%%

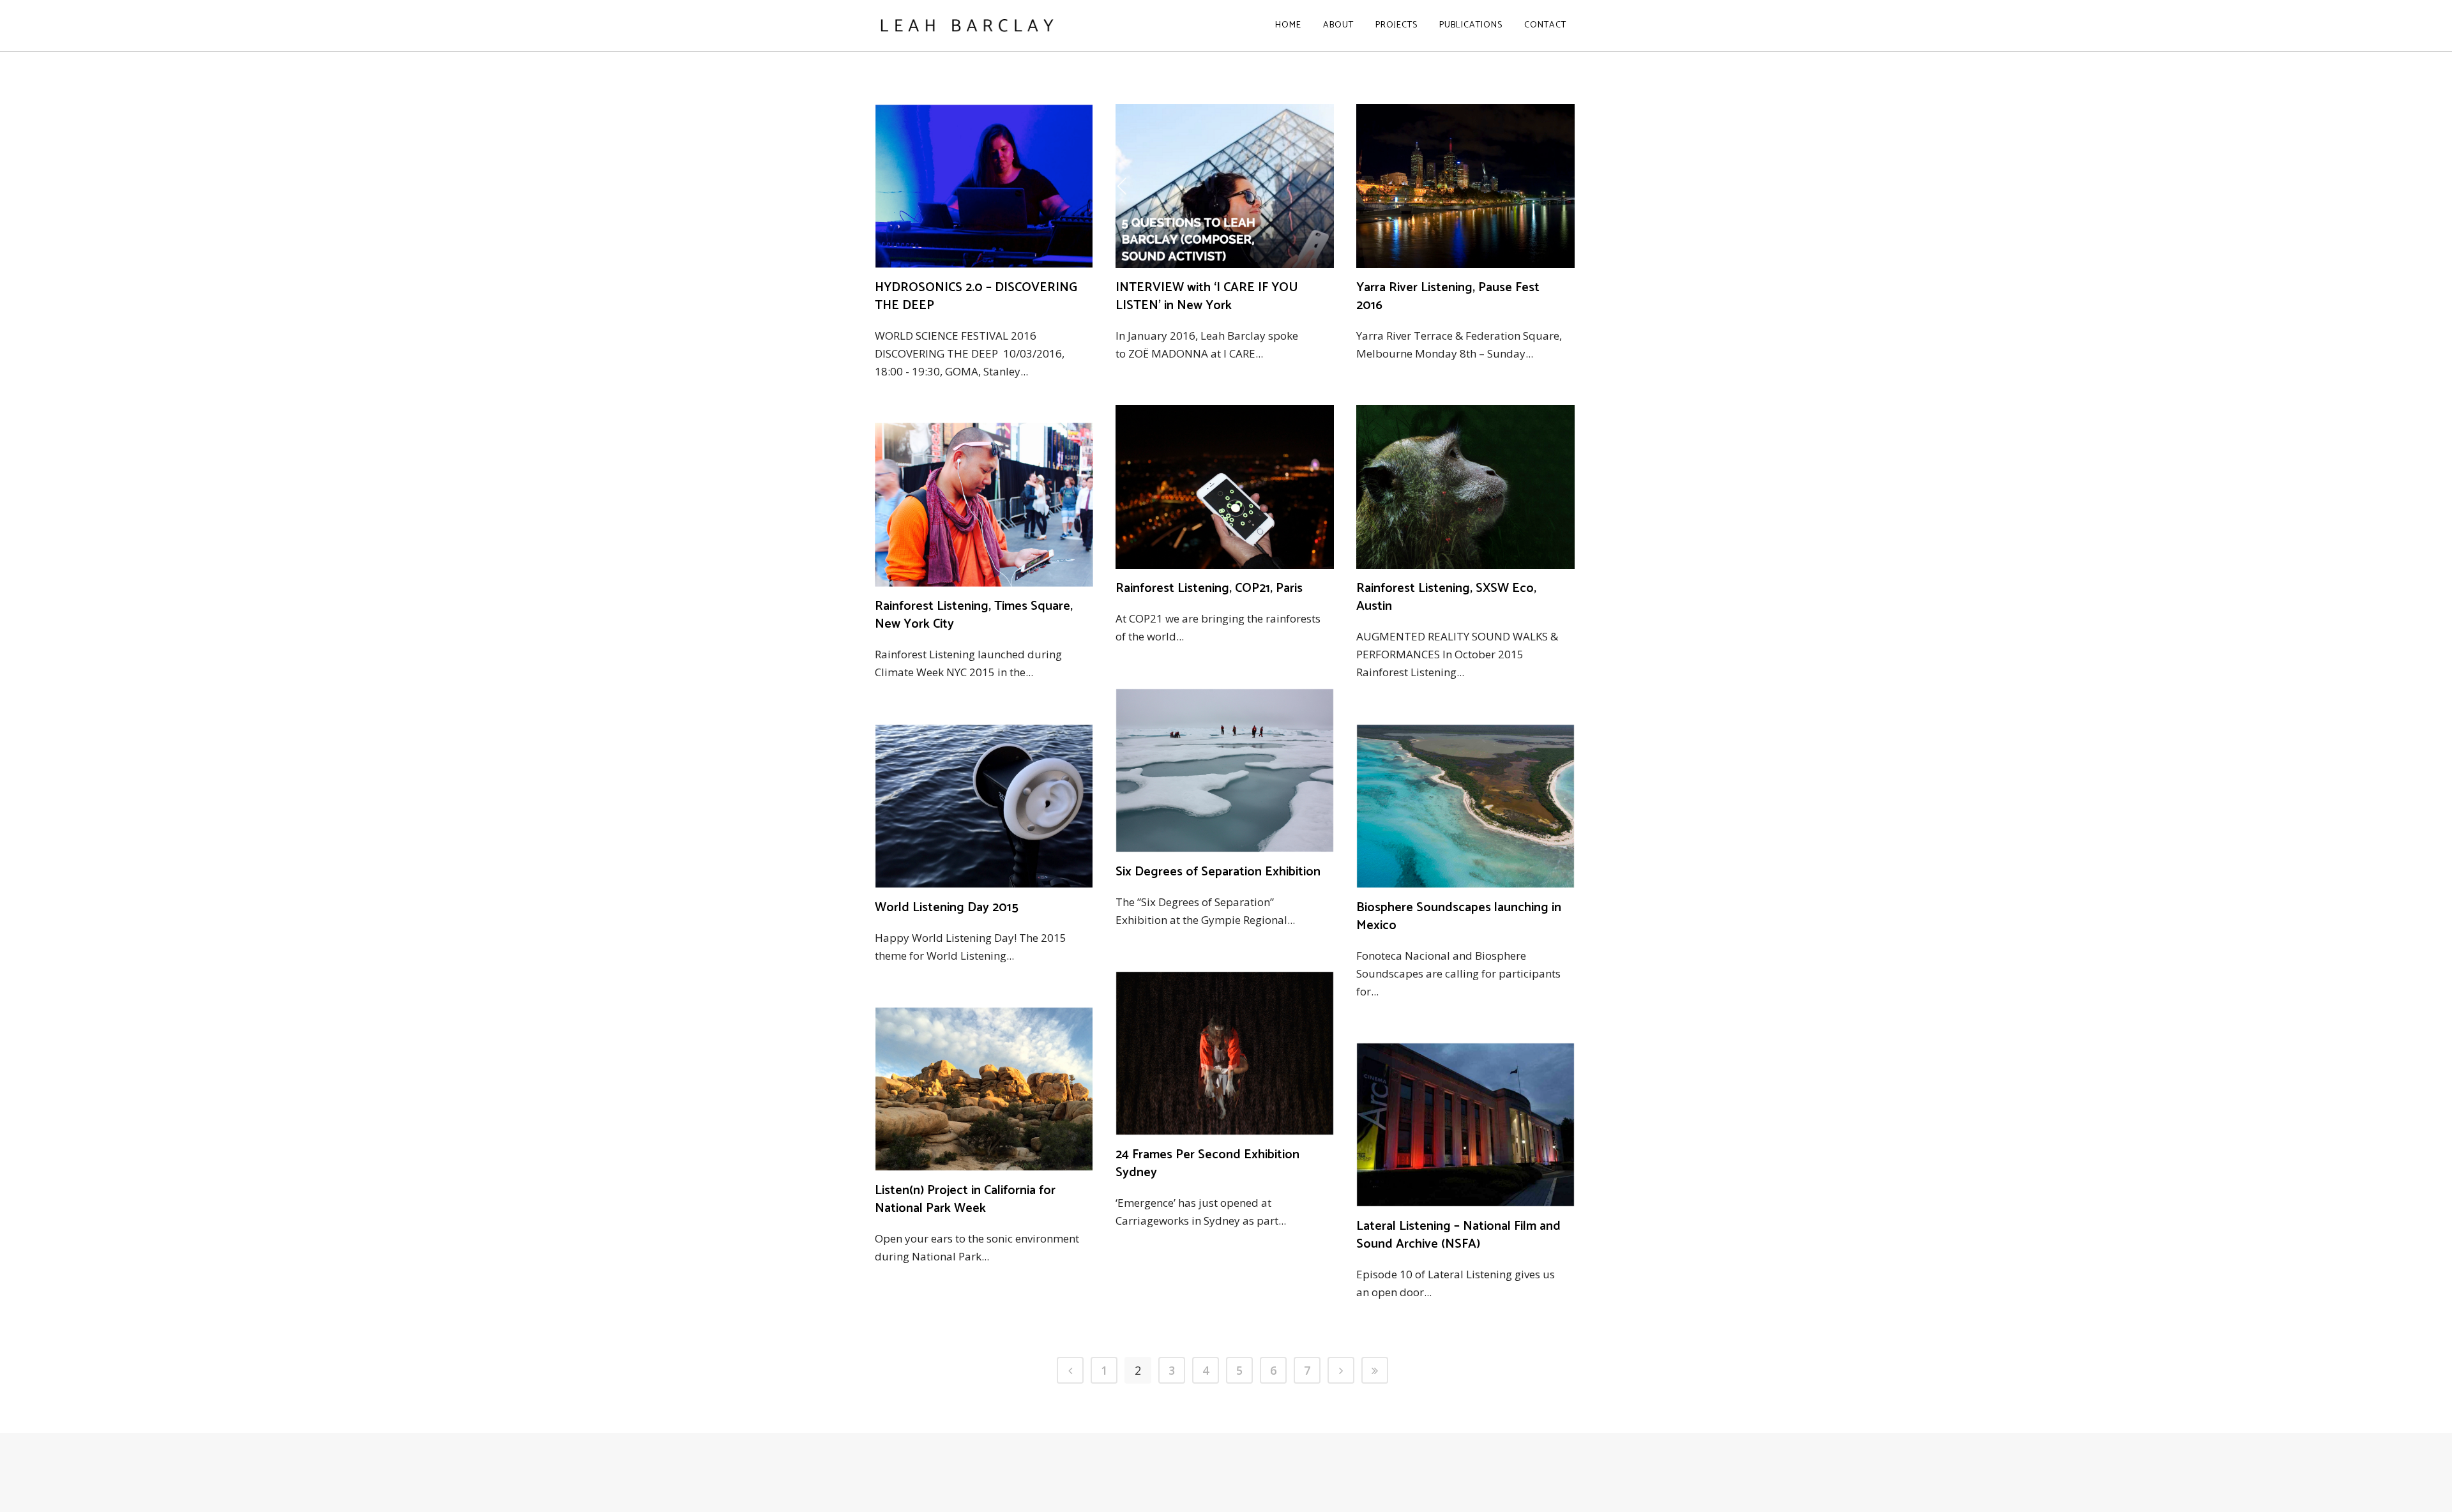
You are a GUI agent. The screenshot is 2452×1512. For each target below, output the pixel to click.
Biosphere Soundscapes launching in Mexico (1458, 916)
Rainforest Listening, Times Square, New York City (974, 615)
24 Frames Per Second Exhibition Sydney (1207, 1163)
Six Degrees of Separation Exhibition (1218, 871)
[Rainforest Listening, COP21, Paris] (1225, 487)
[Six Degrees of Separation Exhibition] (1225, 770)
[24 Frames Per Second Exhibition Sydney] (1225, 1053)
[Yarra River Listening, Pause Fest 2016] (1465, 186)
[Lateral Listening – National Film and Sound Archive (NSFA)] (1465, 1125)
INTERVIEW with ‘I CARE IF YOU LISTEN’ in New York (1207, 296)
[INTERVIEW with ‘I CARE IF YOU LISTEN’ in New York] (1225, 186)
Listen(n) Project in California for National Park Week (965, 1199)
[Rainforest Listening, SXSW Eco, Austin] (1465, 487)
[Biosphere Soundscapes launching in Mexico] (1465, 806)
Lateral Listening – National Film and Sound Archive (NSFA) (1458, 1235)
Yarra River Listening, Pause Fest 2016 (1448, 296)
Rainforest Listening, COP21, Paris (1209, 588)
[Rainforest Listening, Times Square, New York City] (984, 505)
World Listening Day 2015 (946, 907)
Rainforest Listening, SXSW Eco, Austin (1446, 597)
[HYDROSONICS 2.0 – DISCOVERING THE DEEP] (984, 186)
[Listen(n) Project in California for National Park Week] (984, 1089)
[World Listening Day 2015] (984, 806)
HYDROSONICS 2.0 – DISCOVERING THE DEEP (976, 296)
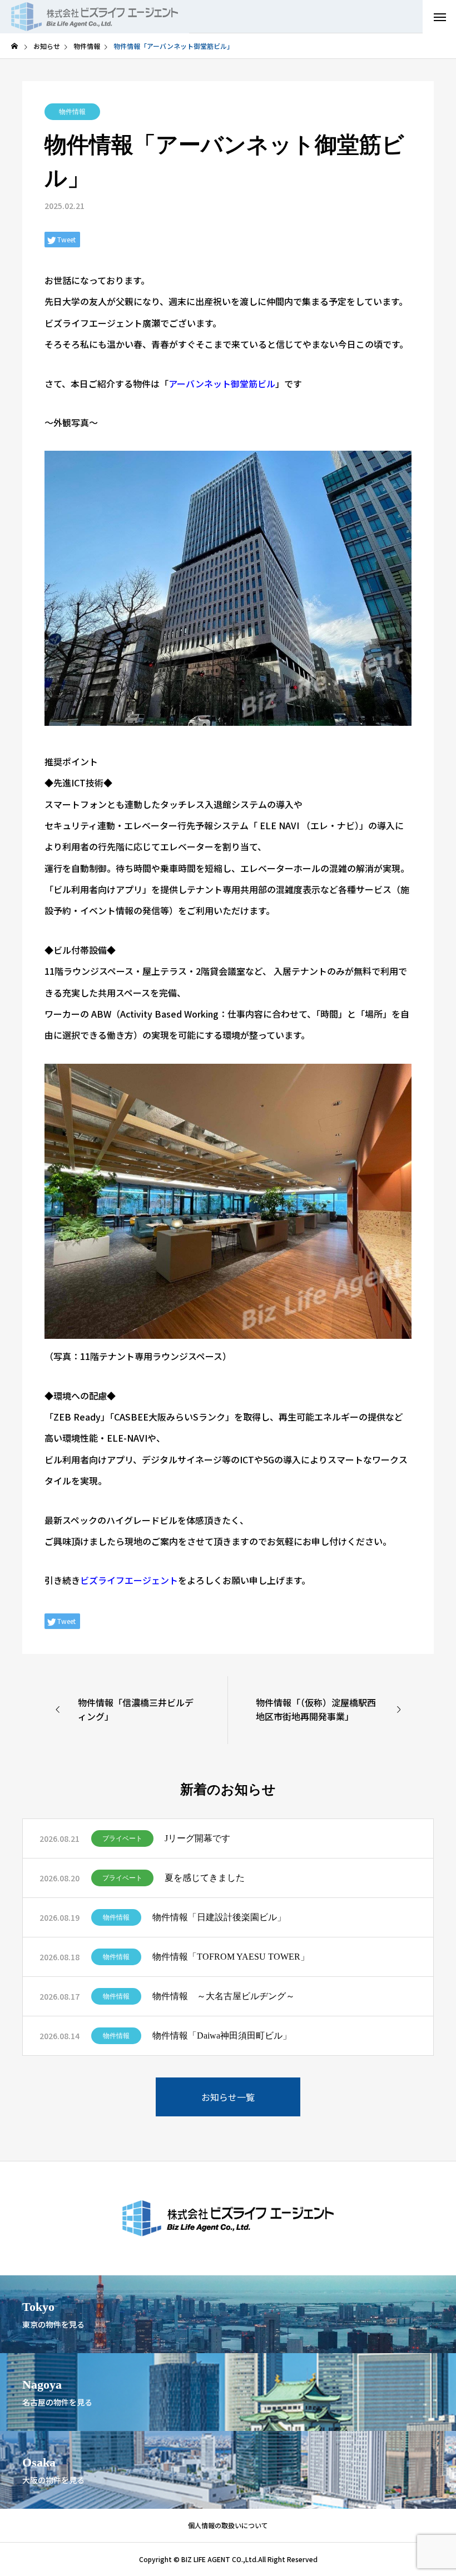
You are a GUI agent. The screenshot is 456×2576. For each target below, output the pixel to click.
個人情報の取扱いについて (228, 2525)
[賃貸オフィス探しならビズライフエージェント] (94, 16)
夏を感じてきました (205, 1877)
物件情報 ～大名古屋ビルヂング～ (223, 1996)
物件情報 (72, 112)
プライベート (122, 1838)
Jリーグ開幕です (197, 1838)
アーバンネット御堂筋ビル (221, 383)
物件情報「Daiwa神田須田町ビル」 (221, 2035)
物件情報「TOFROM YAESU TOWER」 (230, 1956)
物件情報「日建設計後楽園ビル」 (219, 1917)
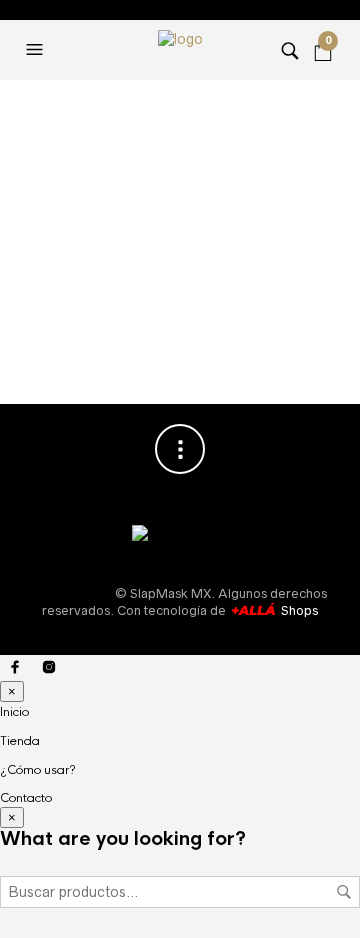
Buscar (344, 892)
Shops (298, 610)
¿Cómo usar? (38, 770)
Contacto (26, 798)
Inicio (14, 712)
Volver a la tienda (180, 330)
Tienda (20, 741)
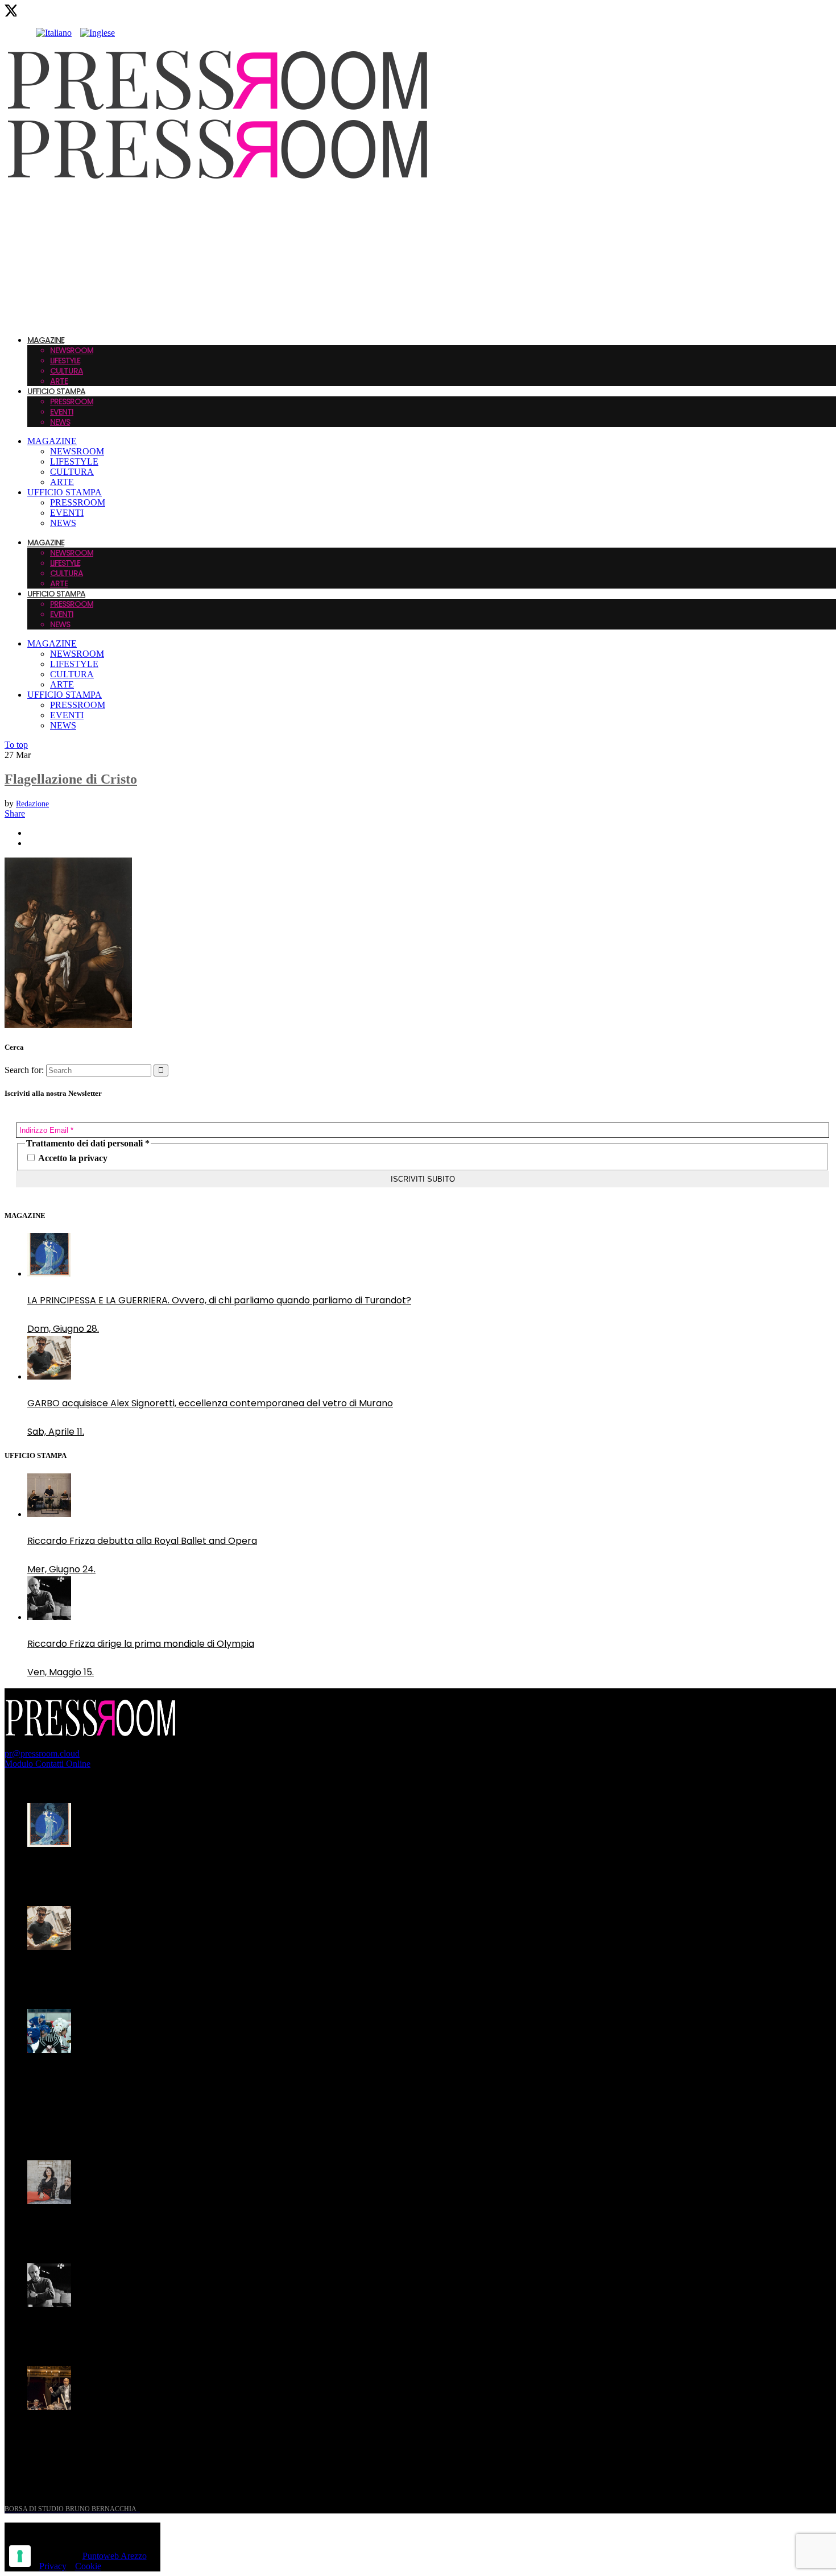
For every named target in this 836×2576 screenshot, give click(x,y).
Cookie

%%

## [YOUR ASSIGNMENT]
Look above for the line with "[Listen(n) Project in" and the line with "夏を感じてきました (205, 1877)"; set down those two lines and all lines between them exactly, without pictures and without anything else.

## [REPLY TO THE TASK]
[Listen(n) Project in California for National Park Week] (984, 1089)
[World Listening Day 2015] (984, 806)
HYDROSONICS 2.0 – DISCOVERING THE DEEP (976, 296)
You are a GUI agent. The screenshot is 456×2576. For each target below, output the pixel to click.
個人情報の取扱いについて (228, 2525)
[賃貸オフィス探しならビズライフエージェント] (94, 16)
夏を感じてきました (205, 1877)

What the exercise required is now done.